● Requirement
In the entries that follow, find the word "legend" and report each line it is on.
:::::
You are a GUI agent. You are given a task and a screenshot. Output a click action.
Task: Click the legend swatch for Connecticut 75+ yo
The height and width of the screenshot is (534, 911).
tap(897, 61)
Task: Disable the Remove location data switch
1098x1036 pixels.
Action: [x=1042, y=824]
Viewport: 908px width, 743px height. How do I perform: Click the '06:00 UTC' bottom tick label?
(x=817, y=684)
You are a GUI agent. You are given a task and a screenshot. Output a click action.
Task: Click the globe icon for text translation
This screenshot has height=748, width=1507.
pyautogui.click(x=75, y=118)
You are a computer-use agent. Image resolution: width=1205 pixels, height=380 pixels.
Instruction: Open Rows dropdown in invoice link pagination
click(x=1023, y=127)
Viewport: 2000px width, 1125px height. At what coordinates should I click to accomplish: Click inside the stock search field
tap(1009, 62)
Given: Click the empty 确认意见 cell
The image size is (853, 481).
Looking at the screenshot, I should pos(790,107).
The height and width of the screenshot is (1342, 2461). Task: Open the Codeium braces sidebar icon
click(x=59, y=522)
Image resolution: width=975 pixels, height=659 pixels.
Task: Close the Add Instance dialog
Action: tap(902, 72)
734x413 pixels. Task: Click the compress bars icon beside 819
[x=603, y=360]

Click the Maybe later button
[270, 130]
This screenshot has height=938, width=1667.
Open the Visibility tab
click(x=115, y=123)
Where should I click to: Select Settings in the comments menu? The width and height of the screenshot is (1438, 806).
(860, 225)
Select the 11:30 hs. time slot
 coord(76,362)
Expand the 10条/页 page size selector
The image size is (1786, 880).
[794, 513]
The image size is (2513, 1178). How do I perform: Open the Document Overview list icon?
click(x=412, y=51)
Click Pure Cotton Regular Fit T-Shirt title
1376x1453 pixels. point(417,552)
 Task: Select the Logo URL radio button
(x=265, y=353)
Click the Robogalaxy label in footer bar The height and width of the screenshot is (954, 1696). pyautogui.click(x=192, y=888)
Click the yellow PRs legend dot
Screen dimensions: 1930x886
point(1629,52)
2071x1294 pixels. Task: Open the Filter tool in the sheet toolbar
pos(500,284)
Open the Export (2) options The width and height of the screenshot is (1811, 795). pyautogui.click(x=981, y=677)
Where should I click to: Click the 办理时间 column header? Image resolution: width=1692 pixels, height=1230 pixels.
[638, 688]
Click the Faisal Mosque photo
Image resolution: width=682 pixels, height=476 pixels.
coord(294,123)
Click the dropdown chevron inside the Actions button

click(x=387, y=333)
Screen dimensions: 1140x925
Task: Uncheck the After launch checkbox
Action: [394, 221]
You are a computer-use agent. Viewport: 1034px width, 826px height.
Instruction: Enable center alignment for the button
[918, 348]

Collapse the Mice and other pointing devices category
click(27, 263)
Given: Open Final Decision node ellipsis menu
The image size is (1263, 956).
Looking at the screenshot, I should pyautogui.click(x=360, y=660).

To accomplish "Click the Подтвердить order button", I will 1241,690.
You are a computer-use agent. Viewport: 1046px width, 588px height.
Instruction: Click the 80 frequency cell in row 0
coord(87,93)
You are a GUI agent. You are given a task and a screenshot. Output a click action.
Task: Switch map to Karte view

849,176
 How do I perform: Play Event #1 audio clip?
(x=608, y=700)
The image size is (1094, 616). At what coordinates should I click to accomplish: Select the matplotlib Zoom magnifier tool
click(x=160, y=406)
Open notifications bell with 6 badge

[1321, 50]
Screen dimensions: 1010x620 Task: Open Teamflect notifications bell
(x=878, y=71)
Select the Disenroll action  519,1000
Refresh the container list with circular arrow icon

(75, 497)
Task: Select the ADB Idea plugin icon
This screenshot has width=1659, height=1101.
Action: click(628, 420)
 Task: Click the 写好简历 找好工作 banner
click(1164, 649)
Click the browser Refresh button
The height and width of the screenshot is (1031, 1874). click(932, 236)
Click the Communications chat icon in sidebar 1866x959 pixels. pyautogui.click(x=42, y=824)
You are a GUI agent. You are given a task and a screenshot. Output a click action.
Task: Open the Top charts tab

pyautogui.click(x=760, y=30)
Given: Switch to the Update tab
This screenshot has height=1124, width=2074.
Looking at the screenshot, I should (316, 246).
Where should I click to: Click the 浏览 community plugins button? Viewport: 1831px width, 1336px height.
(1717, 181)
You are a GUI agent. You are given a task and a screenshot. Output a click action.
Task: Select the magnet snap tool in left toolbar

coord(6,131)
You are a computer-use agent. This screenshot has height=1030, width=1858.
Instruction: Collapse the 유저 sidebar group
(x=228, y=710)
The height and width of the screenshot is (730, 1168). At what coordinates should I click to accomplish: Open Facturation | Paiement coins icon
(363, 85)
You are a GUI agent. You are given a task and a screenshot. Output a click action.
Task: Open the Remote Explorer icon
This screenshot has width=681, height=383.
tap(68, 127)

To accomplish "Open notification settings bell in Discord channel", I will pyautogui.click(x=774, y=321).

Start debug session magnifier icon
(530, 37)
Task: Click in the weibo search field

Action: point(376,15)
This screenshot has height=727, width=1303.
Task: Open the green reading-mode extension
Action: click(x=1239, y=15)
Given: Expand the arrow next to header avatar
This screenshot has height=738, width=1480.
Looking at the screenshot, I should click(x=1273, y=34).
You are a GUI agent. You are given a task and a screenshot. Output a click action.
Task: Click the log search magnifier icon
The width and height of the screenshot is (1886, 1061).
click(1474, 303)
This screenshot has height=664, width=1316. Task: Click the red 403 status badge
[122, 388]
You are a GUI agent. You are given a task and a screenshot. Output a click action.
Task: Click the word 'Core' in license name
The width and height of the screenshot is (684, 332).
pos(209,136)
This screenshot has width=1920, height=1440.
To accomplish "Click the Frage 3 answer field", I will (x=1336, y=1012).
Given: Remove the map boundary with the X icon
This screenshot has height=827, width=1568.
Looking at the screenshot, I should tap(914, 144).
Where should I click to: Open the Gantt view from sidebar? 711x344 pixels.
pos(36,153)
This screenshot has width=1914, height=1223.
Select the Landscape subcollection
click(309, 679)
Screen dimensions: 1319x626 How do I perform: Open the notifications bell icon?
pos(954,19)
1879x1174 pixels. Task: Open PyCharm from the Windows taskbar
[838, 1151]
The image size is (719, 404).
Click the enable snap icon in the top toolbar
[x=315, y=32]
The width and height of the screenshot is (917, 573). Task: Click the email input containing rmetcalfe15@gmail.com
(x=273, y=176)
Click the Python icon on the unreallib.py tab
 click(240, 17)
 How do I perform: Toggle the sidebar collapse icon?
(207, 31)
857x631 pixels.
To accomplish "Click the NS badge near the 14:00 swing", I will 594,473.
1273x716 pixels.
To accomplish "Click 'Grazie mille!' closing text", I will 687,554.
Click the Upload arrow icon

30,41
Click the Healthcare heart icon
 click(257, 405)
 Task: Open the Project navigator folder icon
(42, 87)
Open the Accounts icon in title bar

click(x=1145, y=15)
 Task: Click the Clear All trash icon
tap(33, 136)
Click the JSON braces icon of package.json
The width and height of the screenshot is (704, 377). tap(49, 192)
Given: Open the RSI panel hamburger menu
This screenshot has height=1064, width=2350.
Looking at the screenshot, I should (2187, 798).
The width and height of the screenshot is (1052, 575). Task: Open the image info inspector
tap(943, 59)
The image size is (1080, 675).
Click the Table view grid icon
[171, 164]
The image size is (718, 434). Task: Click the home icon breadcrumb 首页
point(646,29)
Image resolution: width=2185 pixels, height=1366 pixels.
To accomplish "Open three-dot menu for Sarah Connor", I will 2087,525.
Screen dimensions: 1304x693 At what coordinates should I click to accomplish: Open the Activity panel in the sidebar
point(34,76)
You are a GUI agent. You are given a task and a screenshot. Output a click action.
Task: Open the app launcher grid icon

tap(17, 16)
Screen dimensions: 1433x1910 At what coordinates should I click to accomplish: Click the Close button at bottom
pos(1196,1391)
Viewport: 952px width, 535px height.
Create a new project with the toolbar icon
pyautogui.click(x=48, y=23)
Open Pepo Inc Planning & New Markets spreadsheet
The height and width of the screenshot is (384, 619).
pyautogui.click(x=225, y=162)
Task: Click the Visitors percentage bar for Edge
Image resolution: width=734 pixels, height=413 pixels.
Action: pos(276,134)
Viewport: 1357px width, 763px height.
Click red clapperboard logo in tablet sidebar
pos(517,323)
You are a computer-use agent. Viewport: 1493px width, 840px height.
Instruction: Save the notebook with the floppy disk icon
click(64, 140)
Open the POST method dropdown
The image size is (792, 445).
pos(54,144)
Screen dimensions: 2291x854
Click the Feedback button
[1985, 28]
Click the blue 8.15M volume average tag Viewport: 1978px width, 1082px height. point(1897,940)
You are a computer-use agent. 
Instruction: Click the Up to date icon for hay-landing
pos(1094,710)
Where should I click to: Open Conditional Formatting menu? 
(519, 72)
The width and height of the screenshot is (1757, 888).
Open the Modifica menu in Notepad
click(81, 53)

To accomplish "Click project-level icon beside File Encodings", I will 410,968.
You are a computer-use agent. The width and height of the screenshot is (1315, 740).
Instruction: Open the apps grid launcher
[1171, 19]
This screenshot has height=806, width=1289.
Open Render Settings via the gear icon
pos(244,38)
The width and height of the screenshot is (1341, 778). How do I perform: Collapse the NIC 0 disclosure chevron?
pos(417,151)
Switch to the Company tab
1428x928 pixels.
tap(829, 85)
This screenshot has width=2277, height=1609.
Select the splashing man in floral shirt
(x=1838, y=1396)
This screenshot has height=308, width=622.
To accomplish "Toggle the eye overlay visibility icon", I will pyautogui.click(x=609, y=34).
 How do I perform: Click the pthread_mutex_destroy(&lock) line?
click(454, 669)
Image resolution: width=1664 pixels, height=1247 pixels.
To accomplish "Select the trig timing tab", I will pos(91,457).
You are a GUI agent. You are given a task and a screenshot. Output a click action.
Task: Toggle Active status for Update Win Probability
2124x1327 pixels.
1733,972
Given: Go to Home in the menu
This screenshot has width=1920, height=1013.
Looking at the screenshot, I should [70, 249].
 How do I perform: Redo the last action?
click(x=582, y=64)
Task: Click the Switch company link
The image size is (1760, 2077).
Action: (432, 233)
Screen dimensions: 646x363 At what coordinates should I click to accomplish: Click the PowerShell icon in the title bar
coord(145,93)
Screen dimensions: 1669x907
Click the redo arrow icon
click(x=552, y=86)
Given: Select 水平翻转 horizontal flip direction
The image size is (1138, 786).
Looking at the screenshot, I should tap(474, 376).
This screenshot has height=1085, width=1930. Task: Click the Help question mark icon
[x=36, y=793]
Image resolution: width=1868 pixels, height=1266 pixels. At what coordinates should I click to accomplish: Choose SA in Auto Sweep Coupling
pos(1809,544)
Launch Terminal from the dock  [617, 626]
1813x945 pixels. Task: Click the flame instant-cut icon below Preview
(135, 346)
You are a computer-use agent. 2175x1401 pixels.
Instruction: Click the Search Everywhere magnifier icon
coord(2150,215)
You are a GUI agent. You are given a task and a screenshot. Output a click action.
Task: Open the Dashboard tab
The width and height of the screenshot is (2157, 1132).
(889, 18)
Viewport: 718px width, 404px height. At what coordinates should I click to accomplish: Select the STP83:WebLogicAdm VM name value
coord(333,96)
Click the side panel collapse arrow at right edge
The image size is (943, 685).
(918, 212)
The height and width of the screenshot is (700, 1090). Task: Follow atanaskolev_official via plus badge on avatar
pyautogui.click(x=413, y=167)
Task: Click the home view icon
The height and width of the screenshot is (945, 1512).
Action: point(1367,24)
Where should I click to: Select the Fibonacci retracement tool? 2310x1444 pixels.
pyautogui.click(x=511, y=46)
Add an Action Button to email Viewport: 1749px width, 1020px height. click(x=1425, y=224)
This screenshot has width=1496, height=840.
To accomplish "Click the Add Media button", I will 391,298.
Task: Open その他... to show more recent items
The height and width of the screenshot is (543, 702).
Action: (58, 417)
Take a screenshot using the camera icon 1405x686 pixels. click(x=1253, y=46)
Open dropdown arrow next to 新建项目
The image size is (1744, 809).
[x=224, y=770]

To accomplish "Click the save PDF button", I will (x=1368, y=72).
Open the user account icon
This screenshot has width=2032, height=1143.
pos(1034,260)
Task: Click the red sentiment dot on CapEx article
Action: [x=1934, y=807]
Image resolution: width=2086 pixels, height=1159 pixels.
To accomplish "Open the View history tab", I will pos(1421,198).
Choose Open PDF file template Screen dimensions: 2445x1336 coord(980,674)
:::::
● Answer box
Task: Click the legend swatch for Connecticut 75+ yo
Click the yellow PRs legend dot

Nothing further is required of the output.